Former Prime Minister Ehud Olmert, whose comments Kristof cited near the end of the column, accused the columnist of misrepresenting his words so that they appeared to validate the piece’s allegations. Mr. Kristof had quoted Mr. Olmert saying, “Do I believe it happens? Definitely… There are war crimes committed every day in the territories” — a remark Mr. Olmert said was taken out of context.
Israel’s Foreign Ministry also alleged that the Times deliberately published Mr.

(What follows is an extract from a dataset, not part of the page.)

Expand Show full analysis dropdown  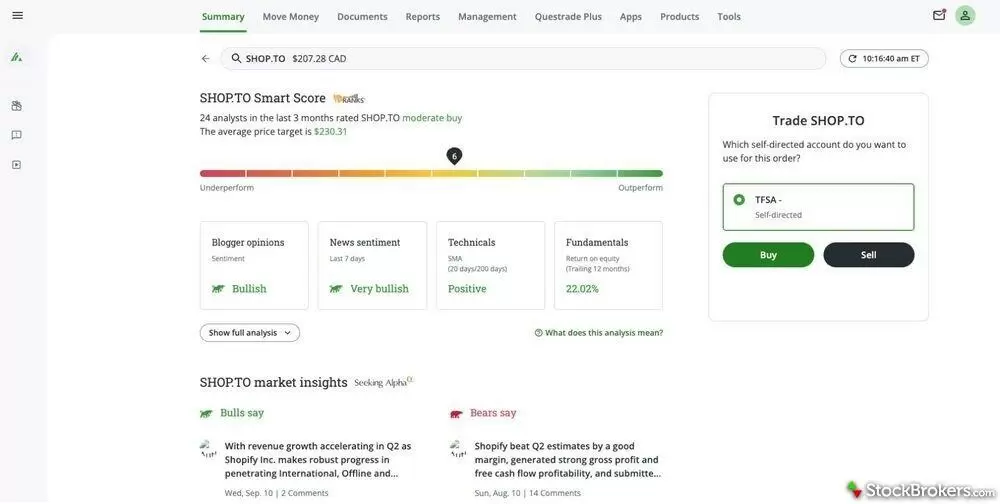250,333
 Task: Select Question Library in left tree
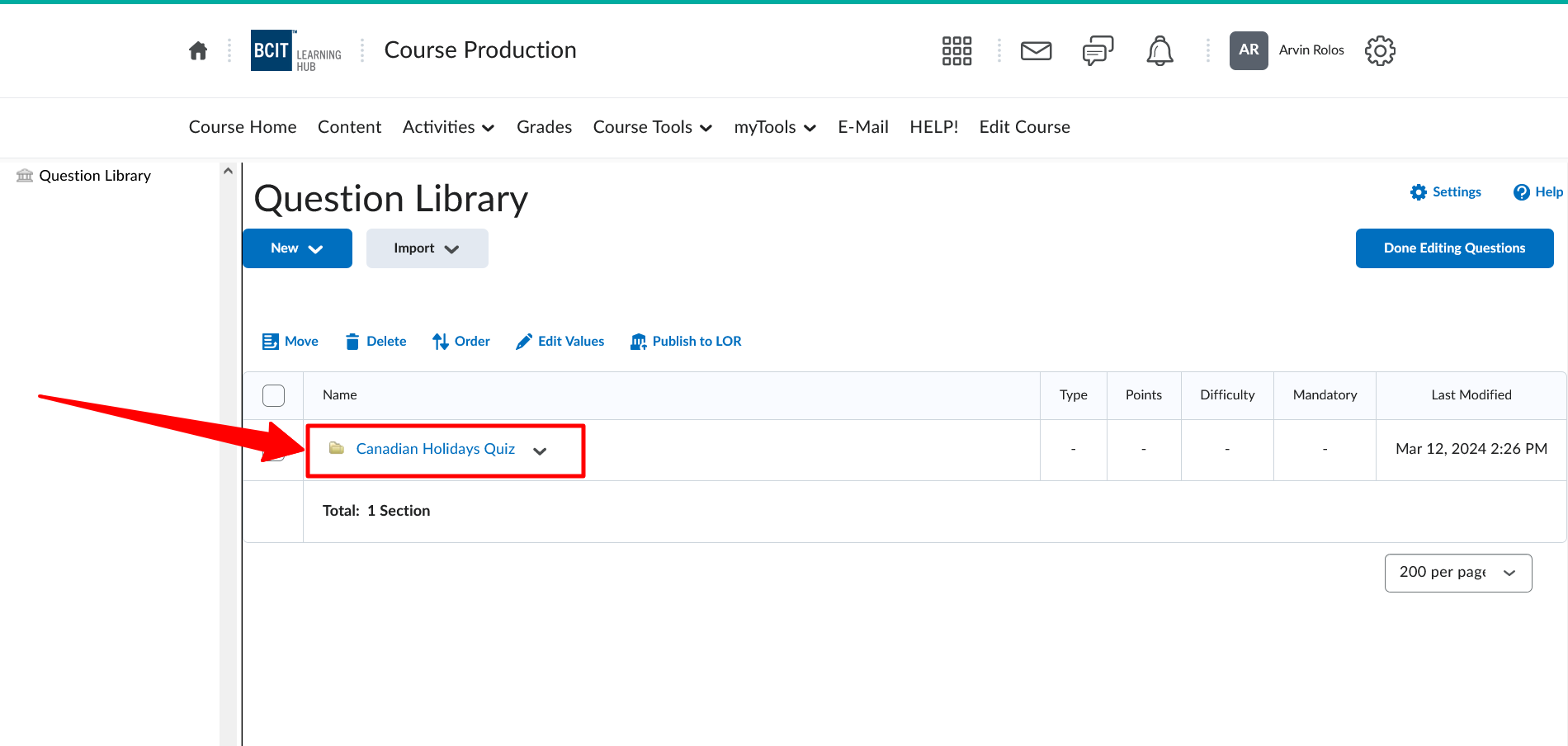(x=95, y=176)
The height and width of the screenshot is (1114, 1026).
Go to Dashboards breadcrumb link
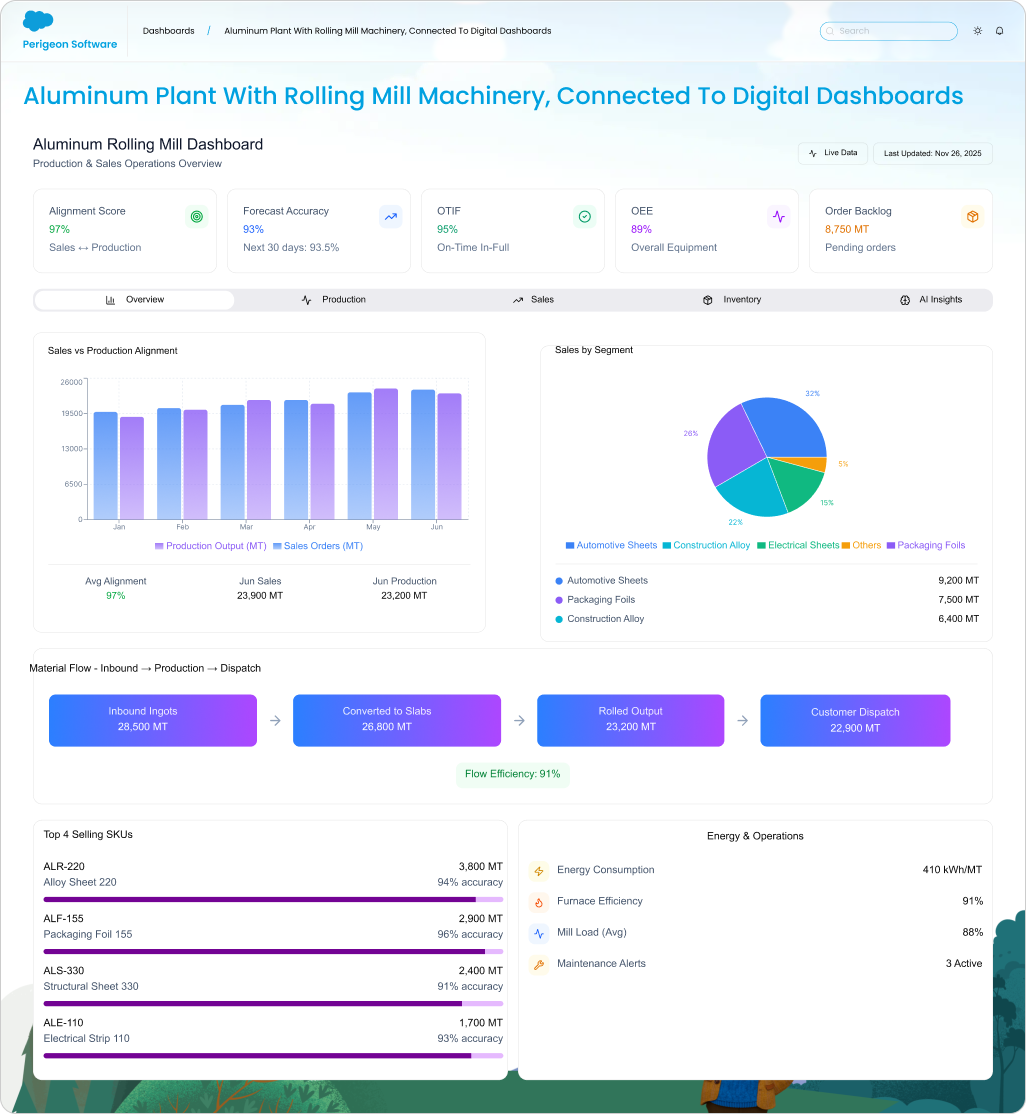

Kristof’s column ahead of an independent Israeli report finding that Hamas had systematically used sexual violence during the Oct. 7 attacks, and claimed the Times had been approached with that report “months ago.” The Times said it “never passed” on the Israeli commission report and “wasn’t told about its completion or the timing of its release,” adding that the commission’s work “had no bearing on Nicholas Kristof’s opinion column or its publication timing.”
Not all critics came from pro-Israel quarters. Palestinian writer and advocate Ahmed Fouad Alkhatib wrote that while he had “no doubt that incidents of sexual abuse have occurred in Israeli prisons,” he criticized the sourcing used in Mr. Kristof’s piece. Israeli policy analyst Eli Kowaz argued that Mr. Kristof had foregrounded the most sensational allegations while neglecting more documented claims, including a recent report by Israel’s own Public Defender’s Office documenting systematic violence from prison guards. “The documented case — the one that required no advocacy org, no anonymous source, no unverifiable claim — will be largely beside the point,” Mr. Kowaz wrote. “That is what this kind of journalism costs.”

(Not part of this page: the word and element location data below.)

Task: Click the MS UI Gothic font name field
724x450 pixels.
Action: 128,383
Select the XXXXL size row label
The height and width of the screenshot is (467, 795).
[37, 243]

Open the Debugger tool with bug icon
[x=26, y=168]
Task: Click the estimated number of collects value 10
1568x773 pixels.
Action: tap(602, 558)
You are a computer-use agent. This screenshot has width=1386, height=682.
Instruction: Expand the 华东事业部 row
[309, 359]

Pro-Israel groups, including EndJewHatred, Stop Antizionism and Hineni, announced a protest outside the Times’ Manhattan headquarters Thursday.

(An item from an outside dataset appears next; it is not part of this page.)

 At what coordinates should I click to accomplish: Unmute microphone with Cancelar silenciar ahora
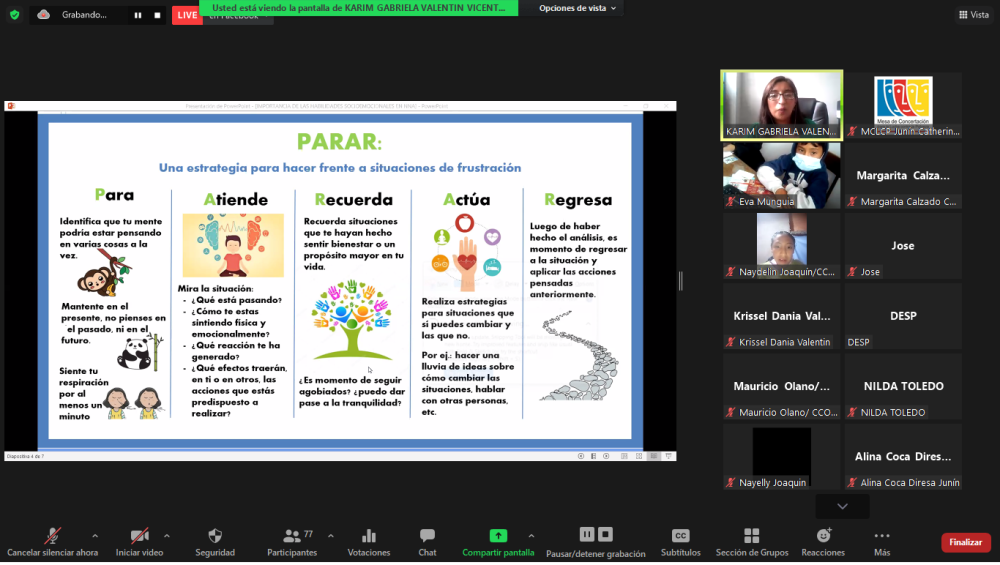[52, 541]
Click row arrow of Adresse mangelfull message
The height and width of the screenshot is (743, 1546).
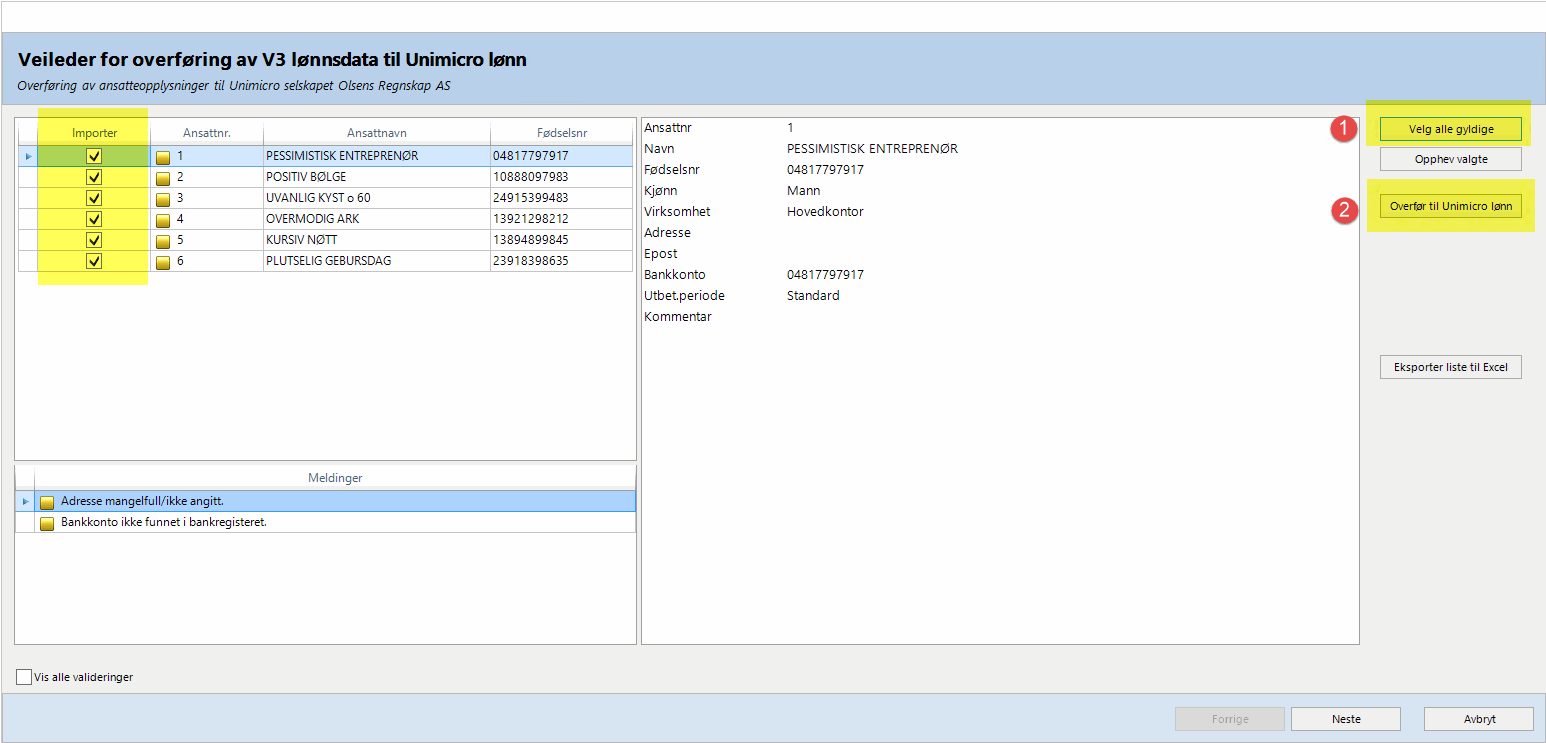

The legal path forward is uncertain on multiple fronts. Under the federal SPEECH Act, U.S. courts generally will not enforce a foreign defamation judgment unless the foreign proceedings afforded speech protections equivalent to the First Amendment, or unless the Times would also have lost under U.S. defamation law. A further threshold question is who, precisely, was defamed: Israeli law does not treat a broad claim of defamation against an entire public or group the same way it treats defamation against a named person or legal entity, meaning a suit framed simply as defamation of “Israel” or “the State of Israel” could face an early legal obstacle. If the suit were brought in a U.S. court, it would also face broad constitutional protections that American media enjoy, particularly when challenged by government authorities.